微風拂過額上頸間,許融坐了一刻,終於緩過勁來,開口道:“玄誠,你覺不覺得這一幕很眼熟?”

林信唇角緊繃,點頭:“嗯。”

跌坐在一旁的白芙有點茫然:“奶奶,你在說什麽?”

去年出逃的時候她不在。許融對她笑了一下:“我說,我們不是第一次坐在馬車裏被追殺了。”

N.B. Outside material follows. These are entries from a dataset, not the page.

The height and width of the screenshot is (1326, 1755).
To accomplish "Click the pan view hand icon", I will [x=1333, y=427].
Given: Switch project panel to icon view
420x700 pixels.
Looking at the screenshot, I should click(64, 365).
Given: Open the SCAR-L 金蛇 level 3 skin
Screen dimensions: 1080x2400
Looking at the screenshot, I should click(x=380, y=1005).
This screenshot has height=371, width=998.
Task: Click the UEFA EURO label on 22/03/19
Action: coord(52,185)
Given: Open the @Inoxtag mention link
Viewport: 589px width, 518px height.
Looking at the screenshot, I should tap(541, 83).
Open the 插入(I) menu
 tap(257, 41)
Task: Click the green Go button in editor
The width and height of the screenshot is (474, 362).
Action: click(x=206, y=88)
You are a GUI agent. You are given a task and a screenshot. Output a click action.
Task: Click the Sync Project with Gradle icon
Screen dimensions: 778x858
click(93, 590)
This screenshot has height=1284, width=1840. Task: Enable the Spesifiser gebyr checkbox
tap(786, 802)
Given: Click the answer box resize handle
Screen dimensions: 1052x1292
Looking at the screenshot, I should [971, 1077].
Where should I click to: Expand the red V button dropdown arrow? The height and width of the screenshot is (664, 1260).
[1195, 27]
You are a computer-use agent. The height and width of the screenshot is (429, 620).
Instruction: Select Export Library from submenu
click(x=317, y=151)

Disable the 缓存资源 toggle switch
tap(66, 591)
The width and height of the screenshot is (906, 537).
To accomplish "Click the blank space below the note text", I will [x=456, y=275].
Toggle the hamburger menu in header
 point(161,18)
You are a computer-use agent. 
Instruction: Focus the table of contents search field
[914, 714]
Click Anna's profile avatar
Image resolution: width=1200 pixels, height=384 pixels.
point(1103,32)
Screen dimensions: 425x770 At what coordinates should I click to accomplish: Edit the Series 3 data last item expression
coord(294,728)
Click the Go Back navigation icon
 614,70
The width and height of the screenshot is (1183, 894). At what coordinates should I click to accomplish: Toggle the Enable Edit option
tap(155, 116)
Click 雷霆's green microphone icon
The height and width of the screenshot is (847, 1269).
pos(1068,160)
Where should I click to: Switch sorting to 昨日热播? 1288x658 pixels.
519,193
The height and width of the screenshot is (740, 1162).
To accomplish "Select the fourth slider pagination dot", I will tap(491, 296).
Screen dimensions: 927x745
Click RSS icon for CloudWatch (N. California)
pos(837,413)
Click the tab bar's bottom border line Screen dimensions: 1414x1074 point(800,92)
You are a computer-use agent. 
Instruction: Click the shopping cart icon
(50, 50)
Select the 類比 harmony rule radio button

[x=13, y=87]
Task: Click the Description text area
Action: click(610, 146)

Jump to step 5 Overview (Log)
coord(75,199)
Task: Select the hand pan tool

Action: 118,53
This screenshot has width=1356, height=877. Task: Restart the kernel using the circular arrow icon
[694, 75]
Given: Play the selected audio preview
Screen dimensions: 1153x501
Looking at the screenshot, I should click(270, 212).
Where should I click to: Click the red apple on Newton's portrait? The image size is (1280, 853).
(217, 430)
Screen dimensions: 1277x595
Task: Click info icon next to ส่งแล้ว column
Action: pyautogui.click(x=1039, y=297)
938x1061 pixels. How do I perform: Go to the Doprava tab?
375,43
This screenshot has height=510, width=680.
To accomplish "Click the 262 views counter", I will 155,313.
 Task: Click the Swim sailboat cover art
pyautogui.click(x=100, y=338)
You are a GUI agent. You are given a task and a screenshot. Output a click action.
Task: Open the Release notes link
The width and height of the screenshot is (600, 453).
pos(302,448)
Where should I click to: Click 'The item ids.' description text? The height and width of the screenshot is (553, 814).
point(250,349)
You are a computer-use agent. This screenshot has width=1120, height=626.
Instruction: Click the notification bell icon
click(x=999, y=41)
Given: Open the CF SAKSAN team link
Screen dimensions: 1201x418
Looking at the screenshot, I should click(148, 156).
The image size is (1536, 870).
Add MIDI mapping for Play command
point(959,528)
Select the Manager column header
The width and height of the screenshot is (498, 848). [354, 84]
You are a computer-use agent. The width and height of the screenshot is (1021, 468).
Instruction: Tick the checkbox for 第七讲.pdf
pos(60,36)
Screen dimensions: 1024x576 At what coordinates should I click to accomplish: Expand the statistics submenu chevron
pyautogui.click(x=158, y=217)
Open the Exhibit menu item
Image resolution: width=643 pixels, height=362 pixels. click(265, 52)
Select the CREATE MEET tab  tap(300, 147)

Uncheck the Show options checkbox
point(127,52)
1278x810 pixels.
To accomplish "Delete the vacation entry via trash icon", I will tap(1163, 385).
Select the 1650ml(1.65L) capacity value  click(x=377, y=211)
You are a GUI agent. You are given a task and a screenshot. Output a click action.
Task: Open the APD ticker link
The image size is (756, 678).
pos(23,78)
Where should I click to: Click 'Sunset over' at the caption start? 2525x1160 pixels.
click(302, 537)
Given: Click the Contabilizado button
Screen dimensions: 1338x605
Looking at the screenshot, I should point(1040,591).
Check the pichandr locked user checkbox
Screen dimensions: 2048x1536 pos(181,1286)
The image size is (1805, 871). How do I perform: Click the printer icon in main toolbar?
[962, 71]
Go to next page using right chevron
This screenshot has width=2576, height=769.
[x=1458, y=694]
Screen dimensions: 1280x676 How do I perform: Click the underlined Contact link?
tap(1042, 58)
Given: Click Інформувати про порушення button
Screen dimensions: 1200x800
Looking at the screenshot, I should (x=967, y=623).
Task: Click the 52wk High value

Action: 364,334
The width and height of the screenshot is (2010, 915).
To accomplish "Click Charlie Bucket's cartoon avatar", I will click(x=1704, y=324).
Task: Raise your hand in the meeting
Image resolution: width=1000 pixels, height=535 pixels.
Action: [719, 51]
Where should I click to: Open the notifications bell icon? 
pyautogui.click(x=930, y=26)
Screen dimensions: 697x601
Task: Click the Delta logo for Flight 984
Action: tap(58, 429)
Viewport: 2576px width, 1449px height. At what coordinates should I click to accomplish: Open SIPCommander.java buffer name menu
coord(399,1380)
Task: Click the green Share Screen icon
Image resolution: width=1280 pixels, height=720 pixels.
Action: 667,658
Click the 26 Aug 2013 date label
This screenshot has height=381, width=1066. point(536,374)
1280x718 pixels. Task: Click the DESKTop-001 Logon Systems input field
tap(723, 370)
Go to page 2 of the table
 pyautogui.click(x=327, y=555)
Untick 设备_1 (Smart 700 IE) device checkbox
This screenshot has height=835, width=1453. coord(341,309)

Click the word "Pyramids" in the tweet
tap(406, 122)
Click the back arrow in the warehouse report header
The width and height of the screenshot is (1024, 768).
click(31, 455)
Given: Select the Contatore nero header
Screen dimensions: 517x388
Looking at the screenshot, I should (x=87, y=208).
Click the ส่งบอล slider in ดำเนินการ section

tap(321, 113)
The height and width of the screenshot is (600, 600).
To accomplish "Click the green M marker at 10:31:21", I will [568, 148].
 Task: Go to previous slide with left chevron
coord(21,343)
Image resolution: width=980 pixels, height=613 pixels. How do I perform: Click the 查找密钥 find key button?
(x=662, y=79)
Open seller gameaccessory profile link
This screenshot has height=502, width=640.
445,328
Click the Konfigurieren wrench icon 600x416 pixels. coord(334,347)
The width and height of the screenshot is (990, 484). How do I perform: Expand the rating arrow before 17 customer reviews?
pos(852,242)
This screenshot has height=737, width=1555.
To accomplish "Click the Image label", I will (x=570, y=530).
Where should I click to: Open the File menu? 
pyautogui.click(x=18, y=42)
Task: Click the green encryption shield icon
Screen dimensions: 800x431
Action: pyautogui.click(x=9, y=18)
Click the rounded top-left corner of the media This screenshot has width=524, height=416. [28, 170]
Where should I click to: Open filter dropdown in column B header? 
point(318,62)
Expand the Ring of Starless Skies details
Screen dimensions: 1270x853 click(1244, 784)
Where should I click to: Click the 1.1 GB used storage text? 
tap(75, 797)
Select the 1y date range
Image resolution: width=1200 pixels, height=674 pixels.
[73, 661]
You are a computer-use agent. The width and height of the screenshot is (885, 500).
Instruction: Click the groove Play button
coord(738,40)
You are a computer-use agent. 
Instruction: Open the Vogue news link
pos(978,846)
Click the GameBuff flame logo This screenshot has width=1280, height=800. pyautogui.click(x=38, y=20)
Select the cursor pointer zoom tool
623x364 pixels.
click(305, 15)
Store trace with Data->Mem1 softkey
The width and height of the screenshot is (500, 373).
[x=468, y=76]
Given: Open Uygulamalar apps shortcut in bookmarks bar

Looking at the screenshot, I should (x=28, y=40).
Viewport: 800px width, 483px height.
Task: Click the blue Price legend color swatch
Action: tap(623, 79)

箭矢颼颼打耳邊過的感覺有過一回就很難忘懷,不過地點與氣候不一樣而已。

白芙會意過來她的意思了,吃驚道:“奶奶,你是說——不可能吧,這裏是平涼啊!”

“對,這裏是平涼。”許融知道她想說什麽,她也認同,“平涼是慶王的地盤,數他的勢力最大,看上去的嫌疑也最大。”

“看上去?”白芙遲疑,“實際上不是?”

“不一定。”許融沒立即給出答案,“慶王有想對付的人,但我覺得不是我們。”

白芙呆道:“那是誰?還有別人得罪了慶王?”

“常家。”林信緩緩扇著樹葉,後面的話欲言又止,沒有立即說出。

許融明白,一時也不提起,順著道:“我才見淑安郡主,她有一句話,說姓常的‘又’出賣了慶王。除了這一次,還有哪一次?”

林信微微眯眼:“二十年來慶王沒有踏出過陜地,與京中素無來往。”

那麽時間線再往回撥——

“玄誠,我記得你告訴過我,先帝臨終前,慶王拉攏到了一些人,預備最後一搏,卻出了變故,沒有成事。”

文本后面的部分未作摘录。